8月30日付のニューヨーク・タイムズ、CNNニュース、MSNニュースなどが「労働省は現在35,500ドルの残業代支払い年収基準を55,000ドルへ引き上げると提案した」と報じた。

現在の残業代支払い年収基準35,500ドルは、トランプ前大統領時代に改定されたものだが、バイデン政権はこれを55,000に引き上げる方針で、60日間の公聴会を開く。
実現すると、管理職であっても年収55,000ドル以下の者には、週40時間を超える残業時間に150%割増しの支払いが義務化されるが、双方の金額の中間に位置する年収者は360万人と言われる。

この点について労働長官代行のジュリー・スー氏は、「提案は数百万の給与労働者に残業代受給の権利を確保する事になる。労働者からは再三にわたり、生活を犠牲にした低給料で長時間、割増無しの仕事を強いられた、と言われた」と語り、給与支払いは12億ドル増加するだろうと予測した。

これに対し実業界、特に小売り、レストランなどの接客業、建設業などの反対は強く「多くの店が給与制度を時間給に変更することで支払いの増加を抑えることになる。将来の高給キャリアにつながるジュニア―管理職への登用も減る事になる」と指摘する。

残業支払年収基準改定については、2016年にオバマ政権が当時の23,500ドルを47,500ドルへと改定を図った時、テキサス州判事が「労働省に大幅改定の権利はない」と判決して阻止された経緯があるが、トランプ政権がその後金額を35,500ドルに引き上げた。
今回改定が実施された後の年金基準は労働市場の動向に伴い3年毎に自動調整されるが、連邦金額は最低であり各州はこれを上回る金額を制定できる。

年収基準引き上げの主張には、「使用者による残業代回避のための管理職登用という悪用を
阻止する必要」が言われるが、法律では仕事が実際に管理的で権限を伴う業務であり、その上に法定年収基準を上回る場合は残業代支払いの義務はない。しかし実際には多くの企業が年収を法定金額のやや上方に設定して、管理職に当たらない仕事でありながら管理職として任命し、不法に残業代を回避するケースが多い。
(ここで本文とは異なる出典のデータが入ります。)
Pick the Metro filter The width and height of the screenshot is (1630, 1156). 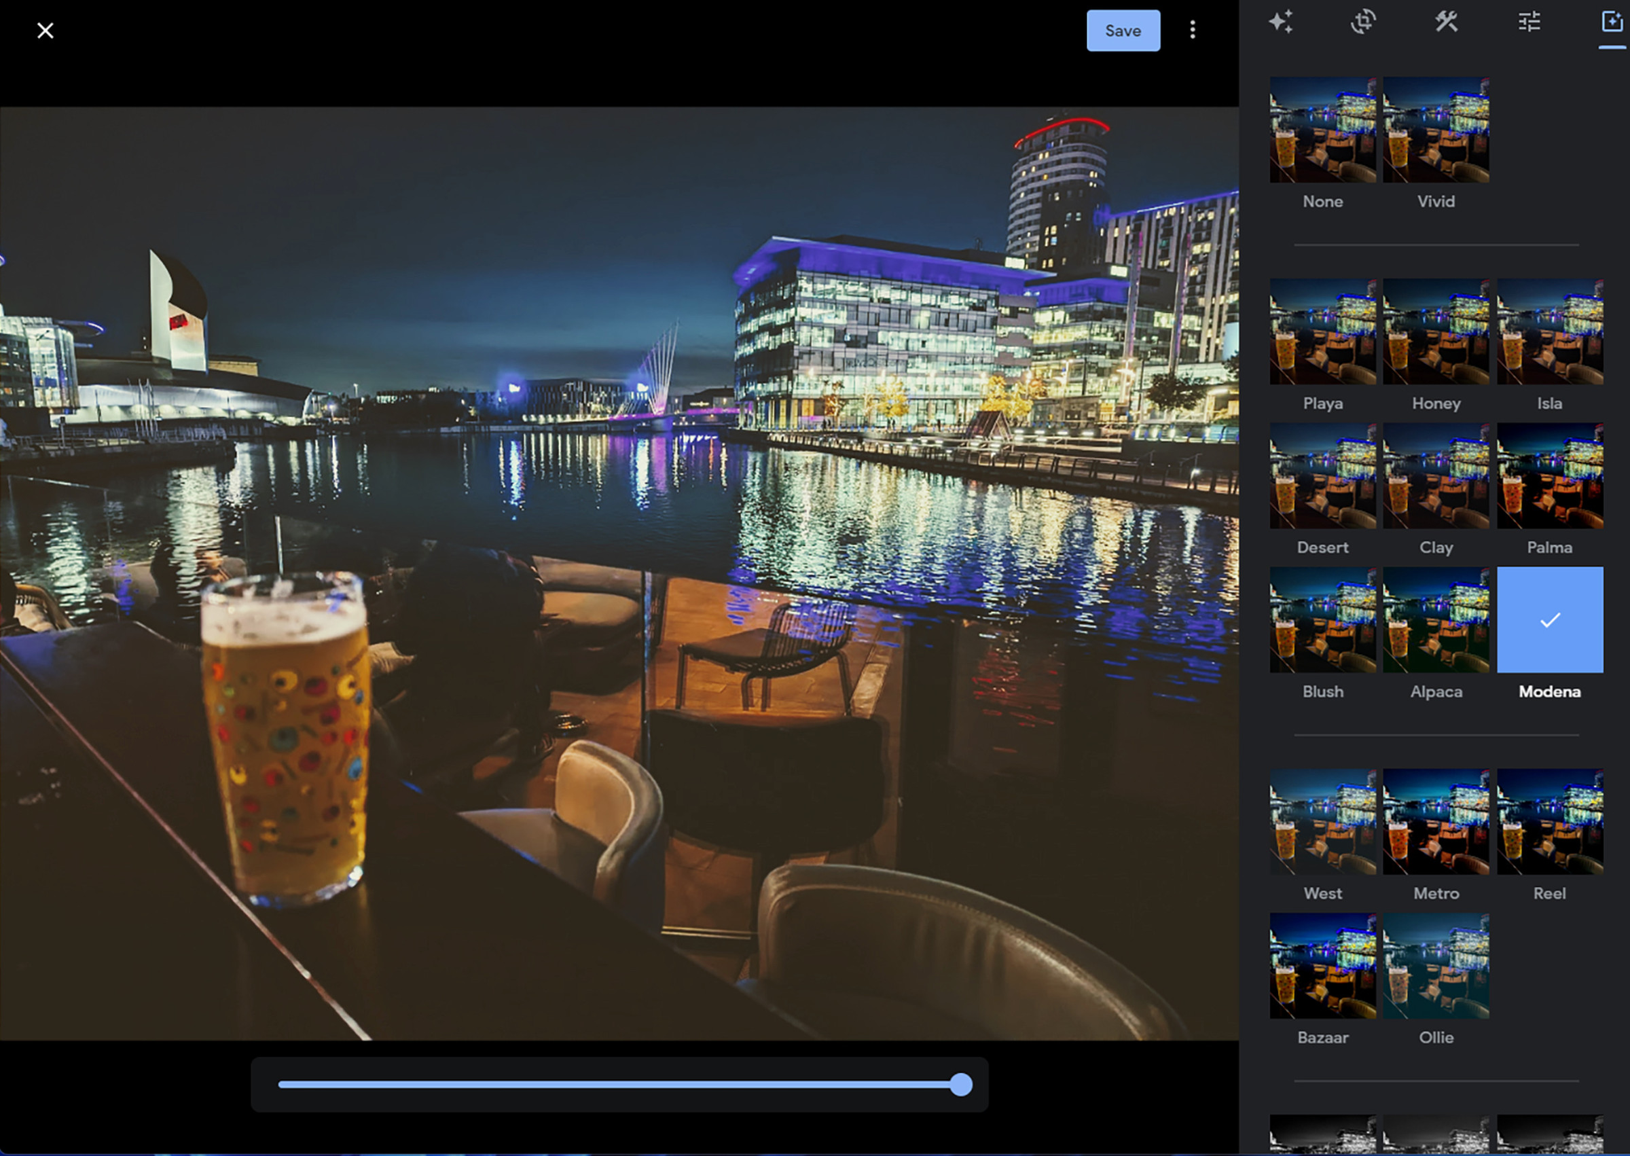(1436, 821)
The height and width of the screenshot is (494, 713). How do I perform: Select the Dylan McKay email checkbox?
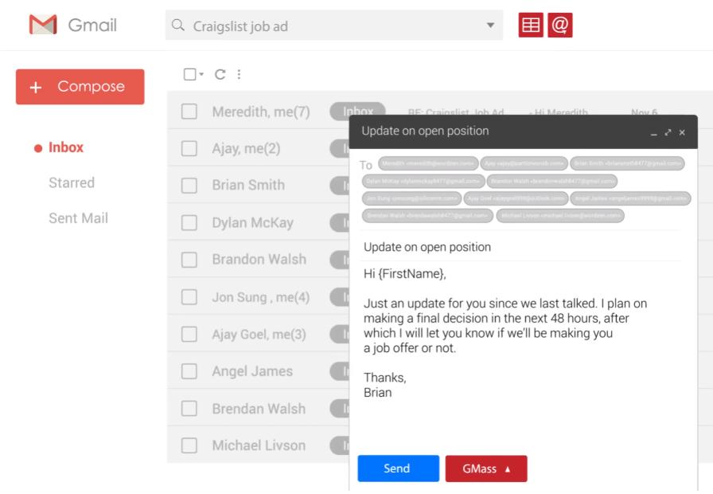189,223
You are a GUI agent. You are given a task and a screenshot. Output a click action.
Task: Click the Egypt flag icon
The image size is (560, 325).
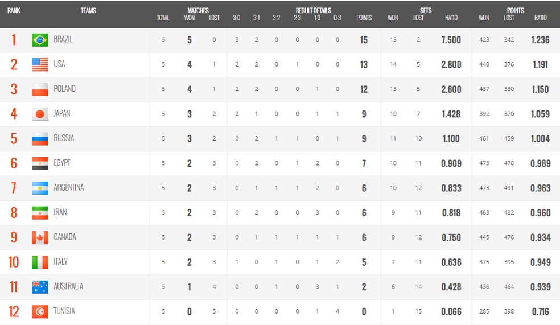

残業代支払い免除の管理職についての法的定義が多少主観によること、また法的年収基準を上回る給与労働者でも多くに残業代の権利があるとは知らずに、使用者に要求しないなどで、法的に残業代支払い対象であっても、残業代を受け取れないアシスタント・マネジャーがファストフード・レストランや小売店に多く存在する。
法的年収基準の引き上げはこうした慣行の横行を減少させ、残業代受給決定への主観性を取り除いて、多くのアシスタント・マネジャーに残業代への道を開くことになる。

今回の提案は労働者の収入増加や労働者保護を唱えるバイデン政策の一環だが、労働組合支援を声高に唱える同大統領は更に、3,500万ドル以上の連邦政府との契約業者には労働組合との労働協約による賃金労働条件合意を命じており、昨年の温暖化対策法案でも空気清浄化プロジェクトには労働組合と同等の賃金水準を義務付けている。

しかし今回の提案にはオバマ時代の地裁判決のような事態も想定され、残業代対象の拡大ではなく、大統領選挙への支援拡大手段と認定される恐れもある。